| Document |

········

The Paris-Châlons railway, so necessary for bringing up supplies, was no longer usable.

Thus it was a real disaster.[5]

This attack was quickly followed by that of Compiègne (June 9 to June 12).

 

May 28. Go to Belleu, H.Q. of General Duchesne, in command of the Sixth Army; he has fallen back to Oulchy-le-Château. We go there. He explains the situation to us, which is by no means bright; the German advance continues, and we have nothing but ‘sweepings’ to pit against them. He complains that since the attack began he has not seen a single chief belonging to the High Command.

We spend the night at Provins, General Pétain’s H.Q. He complains of Foch’s sending the reserves up north and to the Somme. He had opposed it. Sends troops to stop the gap, but they are not used to advantage. There is a shortage of artillery.

 

May 29. The next day, May 29, we go to Fère-en-Tardenois, which we reach just as the Germans arrive. We escape. Thence to Fresnes, General Degoutte’s fighting-post. His part in the fight: he tells us of divisions being flung into the battle one after another, without artillery. A tragic sight to see the General silently weeping over a tattered remnant of a map, and all the while a continuous stream of motor-cyclists arriving with reports of the enemy’s approach. I left him with no hope of ever seeing him again. For me this is one of the most poignant memories of the War.

Lunch at Oulchy-le-Château with General Duchesne, to cheer him up, and try to get precise information about the battle.

Visit General Maud’huy at Longpont. His impressions—his anger against Duchesne. Then to Ambreny, General Chrétien’s H.Q.

We return to Paris. State of confusion.

Panic in the Chamber.

 

May 30. Go to Trilport (General Duchesne’s fighting-post), to Coupru (General Degoutte’s fighting-post), to Longpont (General de Maud’huy).

The hole is stopped up, but there is a great lack of artillery.

Popular agitations at Paris demanding the heads of Duchesne, Franchet d’Esperey, Pétain, and Foch.

Interview at Trilport. Discussion on the journey. Foch, Pétain, and Duchesne severely criticized. Weakness of the subordinate command. Necessity of cutting out the dead wood.

Paris very nervous, especially over the abandoning of the bridges on the Aisne.

In spite of the animosity of the Allies against Foch, M. Clemenceau has these words inserted in a telegram to the Allied Governments: “We consider that General Foch, who is conducting the present campaign with consummate skill, and whose military judgment inspires us with the utmost confidence, does not exaggerate the necessities of the moment.[6] . . .”

 

June 3, evening. Sitting of the Commission de l’Armée. M. Clemenceau says, “We must have confidence in Foch and Pétain, those two great chiefs who are so happily complementary of each other. . . .”

 

June 4. My interview with Foch at Mouchy-le-Châtel. The necessity of removing the incompetent Divisional Commanders. Foch must speak about this to Pétain.

Better news from the Front.

I had to make things right with Parliament. I am always and unvaryingly a staunch Parliamentarian. I must admit that the Parliamentary system as we know it is not always a school for stout-heartedness. All the conversations before that formidable meeting were full to bursting with evil auguries for the High Command. I never wavered. I took everybody under my shield, to the great astonishment of those who had told me that by throwing all the responsibility on the Commander-in-Chief I should regain the authority belonging to my position.

········

(Stored data)
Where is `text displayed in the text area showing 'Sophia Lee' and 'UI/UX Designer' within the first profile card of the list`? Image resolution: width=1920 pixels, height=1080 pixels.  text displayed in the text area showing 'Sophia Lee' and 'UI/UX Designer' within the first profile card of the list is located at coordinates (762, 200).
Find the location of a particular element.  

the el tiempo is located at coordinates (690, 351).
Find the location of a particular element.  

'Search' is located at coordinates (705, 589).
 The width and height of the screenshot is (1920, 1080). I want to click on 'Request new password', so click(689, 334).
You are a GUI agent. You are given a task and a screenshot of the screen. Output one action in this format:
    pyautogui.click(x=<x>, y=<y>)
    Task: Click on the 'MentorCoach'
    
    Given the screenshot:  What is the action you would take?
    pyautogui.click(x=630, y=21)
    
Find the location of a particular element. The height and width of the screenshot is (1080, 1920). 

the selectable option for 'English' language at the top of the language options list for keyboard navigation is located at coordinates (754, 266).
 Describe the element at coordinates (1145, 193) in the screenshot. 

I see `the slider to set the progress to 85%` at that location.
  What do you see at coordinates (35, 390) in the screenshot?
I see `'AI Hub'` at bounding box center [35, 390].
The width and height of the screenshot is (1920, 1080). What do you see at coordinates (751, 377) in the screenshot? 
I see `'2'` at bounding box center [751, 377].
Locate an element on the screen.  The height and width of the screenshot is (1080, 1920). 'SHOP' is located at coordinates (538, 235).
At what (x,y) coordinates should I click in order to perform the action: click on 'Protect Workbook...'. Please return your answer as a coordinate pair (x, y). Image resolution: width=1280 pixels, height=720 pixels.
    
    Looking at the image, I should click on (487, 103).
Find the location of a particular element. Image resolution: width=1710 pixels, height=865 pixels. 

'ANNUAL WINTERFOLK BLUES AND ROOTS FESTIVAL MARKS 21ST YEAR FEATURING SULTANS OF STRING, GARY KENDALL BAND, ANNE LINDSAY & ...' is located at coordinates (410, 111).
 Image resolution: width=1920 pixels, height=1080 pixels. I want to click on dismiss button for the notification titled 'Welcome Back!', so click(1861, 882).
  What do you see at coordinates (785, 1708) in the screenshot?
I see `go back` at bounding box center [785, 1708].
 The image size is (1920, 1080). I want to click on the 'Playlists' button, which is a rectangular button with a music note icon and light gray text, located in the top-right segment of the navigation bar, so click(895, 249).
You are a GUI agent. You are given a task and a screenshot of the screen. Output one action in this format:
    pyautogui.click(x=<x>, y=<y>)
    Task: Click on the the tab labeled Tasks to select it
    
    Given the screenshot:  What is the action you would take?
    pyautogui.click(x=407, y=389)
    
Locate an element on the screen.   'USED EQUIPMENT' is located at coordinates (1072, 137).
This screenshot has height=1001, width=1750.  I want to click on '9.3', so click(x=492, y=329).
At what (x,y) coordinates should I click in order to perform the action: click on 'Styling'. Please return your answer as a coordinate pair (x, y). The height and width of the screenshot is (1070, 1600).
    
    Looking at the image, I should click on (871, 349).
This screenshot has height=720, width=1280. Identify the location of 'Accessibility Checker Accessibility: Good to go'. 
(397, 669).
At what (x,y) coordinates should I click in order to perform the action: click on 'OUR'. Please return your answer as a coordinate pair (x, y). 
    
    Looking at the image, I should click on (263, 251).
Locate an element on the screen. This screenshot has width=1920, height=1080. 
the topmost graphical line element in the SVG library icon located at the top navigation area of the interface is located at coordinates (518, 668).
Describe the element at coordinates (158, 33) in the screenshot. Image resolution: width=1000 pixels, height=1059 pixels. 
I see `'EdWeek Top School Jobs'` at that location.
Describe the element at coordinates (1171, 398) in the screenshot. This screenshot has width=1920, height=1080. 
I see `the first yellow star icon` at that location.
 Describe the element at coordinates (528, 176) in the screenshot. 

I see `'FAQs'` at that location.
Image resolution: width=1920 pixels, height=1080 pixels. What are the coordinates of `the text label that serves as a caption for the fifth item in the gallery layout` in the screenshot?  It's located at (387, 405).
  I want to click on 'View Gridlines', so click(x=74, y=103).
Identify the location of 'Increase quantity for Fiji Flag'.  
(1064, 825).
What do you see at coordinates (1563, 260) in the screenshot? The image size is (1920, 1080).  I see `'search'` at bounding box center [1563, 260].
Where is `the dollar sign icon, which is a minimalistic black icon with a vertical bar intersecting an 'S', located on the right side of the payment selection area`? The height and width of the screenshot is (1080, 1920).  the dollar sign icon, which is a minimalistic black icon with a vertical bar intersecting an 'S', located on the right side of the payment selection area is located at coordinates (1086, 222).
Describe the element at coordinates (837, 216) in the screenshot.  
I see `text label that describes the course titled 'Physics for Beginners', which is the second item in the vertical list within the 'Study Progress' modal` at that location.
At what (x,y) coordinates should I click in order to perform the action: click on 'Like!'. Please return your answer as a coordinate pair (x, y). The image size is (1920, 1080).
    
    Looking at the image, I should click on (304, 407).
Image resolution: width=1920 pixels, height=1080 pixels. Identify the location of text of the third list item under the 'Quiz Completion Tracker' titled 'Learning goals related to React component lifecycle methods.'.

········

| Tasks to perform |
a. Write down the passage of the war diary from "May 30. Go to" to "Pétain, and Foch.", word for word.
b. Collect every line in the records that contains the word "Identify", with case counting.
The war diary and the records have nothing to do with each other.

| The answers |
a.
May 30. Go to Trilport (General Duchesne’s fighting-post), to Coupru (General Degoutte’s fighting-post), to Longpont (General de Maud’huy).

The hole is stopped up, but there is a great lack of artillery.

Popular agitations at Paris demanding the heads of Duchesne, Franchet d’Esperey, Pétain, and Foch.

b.
This screenshot has height=720, width=1280. Identify the location of 'Accessibility Checker Accessibility: Good to go'. 
Identify the location of 'Increase quantity for Fiji Flag'.  
Image resolution: width=1920 pixels, height=1080 pixels. Identify the location of text of the third list item under the 'Quiz Completion Tracker' titled 'Learning goals related to React component lifecycle methods.'.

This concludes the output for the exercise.